━━━ Information supplied ━━━

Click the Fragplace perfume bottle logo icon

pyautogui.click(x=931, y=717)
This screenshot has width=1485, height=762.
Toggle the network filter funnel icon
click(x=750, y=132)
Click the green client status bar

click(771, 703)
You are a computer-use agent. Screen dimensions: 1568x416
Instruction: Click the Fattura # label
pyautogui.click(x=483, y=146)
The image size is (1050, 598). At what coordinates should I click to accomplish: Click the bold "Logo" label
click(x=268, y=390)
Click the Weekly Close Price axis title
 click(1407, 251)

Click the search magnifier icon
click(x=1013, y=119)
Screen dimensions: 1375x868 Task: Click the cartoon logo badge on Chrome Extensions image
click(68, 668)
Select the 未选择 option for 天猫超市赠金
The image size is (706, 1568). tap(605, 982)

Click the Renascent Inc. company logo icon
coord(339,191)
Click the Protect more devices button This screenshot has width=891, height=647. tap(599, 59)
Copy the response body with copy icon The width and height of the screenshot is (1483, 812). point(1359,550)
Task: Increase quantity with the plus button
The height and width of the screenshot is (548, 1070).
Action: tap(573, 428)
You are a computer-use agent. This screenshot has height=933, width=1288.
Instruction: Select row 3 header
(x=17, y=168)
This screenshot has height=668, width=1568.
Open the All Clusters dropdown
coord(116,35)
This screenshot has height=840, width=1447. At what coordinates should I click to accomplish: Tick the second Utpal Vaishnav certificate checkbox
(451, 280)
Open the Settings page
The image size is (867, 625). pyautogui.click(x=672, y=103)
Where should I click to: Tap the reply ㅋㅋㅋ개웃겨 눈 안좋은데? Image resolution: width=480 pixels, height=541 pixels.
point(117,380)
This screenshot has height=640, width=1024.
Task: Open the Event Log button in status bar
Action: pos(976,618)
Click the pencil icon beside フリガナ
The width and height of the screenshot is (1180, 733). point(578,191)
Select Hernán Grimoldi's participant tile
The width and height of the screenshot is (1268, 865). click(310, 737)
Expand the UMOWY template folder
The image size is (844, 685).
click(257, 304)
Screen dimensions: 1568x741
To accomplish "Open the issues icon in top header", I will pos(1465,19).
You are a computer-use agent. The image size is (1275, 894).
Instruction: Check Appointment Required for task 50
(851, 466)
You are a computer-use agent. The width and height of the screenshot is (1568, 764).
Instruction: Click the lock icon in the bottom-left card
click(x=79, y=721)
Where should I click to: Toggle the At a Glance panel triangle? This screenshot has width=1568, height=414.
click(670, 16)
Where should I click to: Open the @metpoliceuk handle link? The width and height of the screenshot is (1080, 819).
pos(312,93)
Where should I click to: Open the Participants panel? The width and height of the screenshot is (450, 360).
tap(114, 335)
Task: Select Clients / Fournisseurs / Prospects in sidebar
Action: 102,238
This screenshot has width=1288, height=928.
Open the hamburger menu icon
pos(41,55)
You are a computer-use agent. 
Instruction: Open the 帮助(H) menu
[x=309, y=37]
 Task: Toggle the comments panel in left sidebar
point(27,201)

━━━

(Task description)
Reproduce every entry above verbatim, in its original order.

(Worked solution)
Click the Fragplace perfume bottle logo icon

pyautogui.click(x=931, y=717)
This screenshot has width=1485, height=762.
Toggle the network filter funnel icon
click(x=750, y=132)
Click the green client status bar

click(771, 703)
You are a computer-use agent. Screen dimensions: 1568x416
Instruction: Click the Fattura # label
pyautogui.click(x=483, y=146)
The image size is (1050, 598). At what coordinates should I click to accomplish: Click the bold "Logo" label
click(x=268, y=390)
Click the Weekly Close Price axis title
 click(1407, 251)

Click the search magnifier icon
click(x=1013, y=119)
Screen dimensions: 1375x868 Task: Click the cartoon logo badge on Chrome Extensions image
click(68, 668)
Select the 未选择 option for 天猫超市赠金
The image size is (706, 1568). tap(605, 982)

Click the Renascent Inc. company logo icon
coord(339,191)
Click the Protect more devices button This screenshot has width=891, height=647. tap(599, 59)
Copy the response body with copy icon The width and height of the screenshot is (1483, 812). point(1359,550)
Task: Increase quantity with the plus button
The height and width of the screenshot is (548, 1070).
Action: tap(573, 428)
You are a computer-use agent. This screenshot has height=933, width=1288.
Instruction: Select row 3 header
(x=17, y=168)
This screenshot has height=668, width=1568.
Open the All Clusters dropdown
coord(116,35)
This screenshot has height=840, width=1447. At what coordinates should I click to accomplish: Tick the second Utpal Vaishnav certificate checkbox
(451, 280)
Open the Settings page
The image size is (867, 625). pyautogui.click(x=672, y=103)
Where should I click to: Tap the reply ㅋㅋㅋ개웃겨 눈 안좋은데? Image resolution: width=480 pixels, height=541 pixels.
point(117,380)
This screenshot has height=640, width=1024.
Task: Open the Event Log button in status bar
Action: pos(976,618)
Click the pencil icon beside フリガナ
The width and height of the screenshot is (1180, 733). point(578,191)
Select Hernán Grimoldi's participant tile
The width and height of the screenshot is (1268, 865). click(310, 737)
Expand the UMOWY template folder
The image size is (844, 685).
click(257, 304)
Screen dimensions: 1568x741
To accomplish "Open the issues icon in top header", I will pos(1465,19).
You are a computer-use agent. The image size is (1275, 894).
Instruction: Check Appointment Required for task 50
(851, 466)
You are a computer-use agent. The width and height of the screenshot is (1568, 764).
Instruction: Click the lock icon in the bottom-left card
click(x=79, y=721)
Where should I click to: Toggle the At a Glance panel triangle? This screenshot has width=1568, height=414.
click(670, 16)
Where should I click to: Open the @metpoliceuk handle link? The width and height of the screenshot is (1080, 819).
pos(312,93)
Where should I click to: Open the Participants panel? The width and height of the screenshot is (450, 360).
tap(114, 335)
Task: Select Clients / Fournisseurs / Prospects in sidebar
Action: 102,238
This screenshot has width=1288, height=928.
Open the hamburger menu icon
pos(41,55)
You are a computer-use agent. 
Instruction: Open the 帮助(H) menu
[x=309, y=37]
 Task: Toggle the comments panel in left sidebar
point(27,201)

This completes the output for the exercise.